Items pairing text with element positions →
····················
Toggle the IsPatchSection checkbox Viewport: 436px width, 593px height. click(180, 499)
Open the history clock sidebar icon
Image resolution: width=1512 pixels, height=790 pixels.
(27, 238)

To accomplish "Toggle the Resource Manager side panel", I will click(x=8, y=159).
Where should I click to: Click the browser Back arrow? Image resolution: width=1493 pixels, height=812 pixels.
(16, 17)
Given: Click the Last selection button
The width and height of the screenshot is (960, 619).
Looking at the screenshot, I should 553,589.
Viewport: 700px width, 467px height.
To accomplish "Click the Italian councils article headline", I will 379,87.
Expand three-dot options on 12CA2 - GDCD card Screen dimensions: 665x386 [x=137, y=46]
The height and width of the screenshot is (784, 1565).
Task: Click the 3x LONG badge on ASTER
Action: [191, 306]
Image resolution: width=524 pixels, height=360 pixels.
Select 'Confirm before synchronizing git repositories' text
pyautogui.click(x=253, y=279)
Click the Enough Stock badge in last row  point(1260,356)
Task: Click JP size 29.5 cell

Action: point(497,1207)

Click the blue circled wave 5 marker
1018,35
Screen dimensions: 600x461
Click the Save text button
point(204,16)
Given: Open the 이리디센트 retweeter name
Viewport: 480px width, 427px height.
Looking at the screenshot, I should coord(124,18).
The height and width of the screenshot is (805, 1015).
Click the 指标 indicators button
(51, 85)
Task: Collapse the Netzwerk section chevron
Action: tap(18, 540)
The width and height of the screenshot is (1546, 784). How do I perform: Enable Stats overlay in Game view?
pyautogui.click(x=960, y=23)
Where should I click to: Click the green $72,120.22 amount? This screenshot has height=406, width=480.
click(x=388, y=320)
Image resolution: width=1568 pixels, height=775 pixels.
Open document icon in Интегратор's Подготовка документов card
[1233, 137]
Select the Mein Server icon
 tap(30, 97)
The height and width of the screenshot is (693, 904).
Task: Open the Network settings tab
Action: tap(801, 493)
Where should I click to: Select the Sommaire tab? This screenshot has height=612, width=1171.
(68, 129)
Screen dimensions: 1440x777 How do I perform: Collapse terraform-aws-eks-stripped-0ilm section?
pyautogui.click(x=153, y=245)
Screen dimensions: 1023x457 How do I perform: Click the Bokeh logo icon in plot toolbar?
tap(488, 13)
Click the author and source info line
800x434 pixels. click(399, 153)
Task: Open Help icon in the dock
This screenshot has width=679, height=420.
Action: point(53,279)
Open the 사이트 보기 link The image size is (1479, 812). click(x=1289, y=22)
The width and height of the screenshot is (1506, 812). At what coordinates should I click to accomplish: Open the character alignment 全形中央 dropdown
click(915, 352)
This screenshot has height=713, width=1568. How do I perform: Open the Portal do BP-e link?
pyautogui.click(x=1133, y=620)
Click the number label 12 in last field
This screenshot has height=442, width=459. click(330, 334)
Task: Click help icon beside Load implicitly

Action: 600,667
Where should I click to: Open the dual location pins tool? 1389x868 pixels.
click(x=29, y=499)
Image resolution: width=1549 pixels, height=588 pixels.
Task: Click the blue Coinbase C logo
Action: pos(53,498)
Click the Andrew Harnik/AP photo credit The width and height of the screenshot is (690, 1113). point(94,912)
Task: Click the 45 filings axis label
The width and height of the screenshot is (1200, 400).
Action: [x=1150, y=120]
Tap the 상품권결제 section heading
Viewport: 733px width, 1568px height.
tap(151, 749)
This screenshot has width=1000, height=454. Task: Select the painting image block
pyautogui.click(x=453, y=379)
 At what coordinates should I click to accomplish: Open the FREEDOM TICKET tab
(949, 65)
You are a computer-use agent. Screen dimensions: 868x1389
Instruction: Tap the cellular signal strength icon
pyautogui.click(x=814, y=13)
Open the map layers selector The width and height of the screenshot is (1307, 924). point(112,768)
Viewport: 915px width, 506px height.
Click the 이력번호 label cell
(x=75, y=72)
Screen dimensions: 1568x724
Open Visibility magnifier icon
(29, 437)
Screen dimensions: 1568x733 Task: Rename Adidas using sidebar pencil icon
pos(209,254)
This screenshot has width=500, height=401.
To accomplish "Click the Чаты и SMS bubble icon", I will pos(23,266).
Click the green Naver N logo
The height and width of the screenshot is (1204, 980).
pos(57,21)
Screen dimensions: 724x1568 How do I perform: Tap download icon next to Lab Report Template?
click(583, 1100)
····················
The exercise →
Can you rewrite the lines from the one holding "The width and height of the screenshot is (1506, 812)." through the end of the items, both ends included, changing "dropdown" to "menu" and leaving everything else as it is?

Exercise response →
The width and height of the screenshot is (1506, 812). At what coordinates should I click to accomplish: Open the character alignment 全形中央 menu
click(915, 352)
This screenshot has height=713, width=1568. How do I perform: Open the Portal do BP-e link?
pyautogui.click(x=1133, y=620)
Click the number label 12 in last field
This screenshot has height=442, width=459. click(330, 334)
Task: Click help icon beside Load implicitly

Action: 600,667
Where should I click to: Open the dual location pins tool? 1389x868 pixels.
click(x=29, y=499)
Image resolution: width=1549 pixels, height=588 pixels.
Task: Click the blue Coinbase C logo
Action: pos(53,498)
Click the Andrew Harnik/AP photo credit The width and height of the screenshot is (690, 1113). point(94,912)
Task: Click the 45 filings axis label
The width and height of the screenshot is (1200, 400).
Action: [x=1150, y=120]
Tap the 상품권결제 section heading
Viewport: 733px width, 1568px height.
tap(151, 749)
This screenshot has width=1000, height=454. Task: Select the painting image block
pyautogui.click(x=453, y=379)
 At what coordinates should I click to accomplish: Open the FREEDOM TICKET tab
(949, 65)
You are a computer-use agent. Screen dimensions: 868x1389
Instruction: Tap the cellular signal strength icon
pyautogui.click(x=814, y=13)
Open the map layers selector The width and height of the screenshot is (1307, 924). point(112,768)
Viewport: 915px width, 506px height.
Click the 이력번호 label cell
(x=75, y=72)
Screen dimensions: 1568x724
Open Visibility magnifier icon
(29, 437)
Screen dimensions: 1568x733 Task: Rename Adidas using sidebar pencil icon
pos(209,254)
This screenshot has width=500, height=401.
To accomplish "Click the Чаты и SMS bubble icon", I will pos(23,266).
Click the green Naver N logo
The height and width of the screenshot is (1204, 980).
pos(57,21)
Screen dimensions: 724x1568 How do I perform: Tap download icon next to Lab Report Template?
click(583, 1100)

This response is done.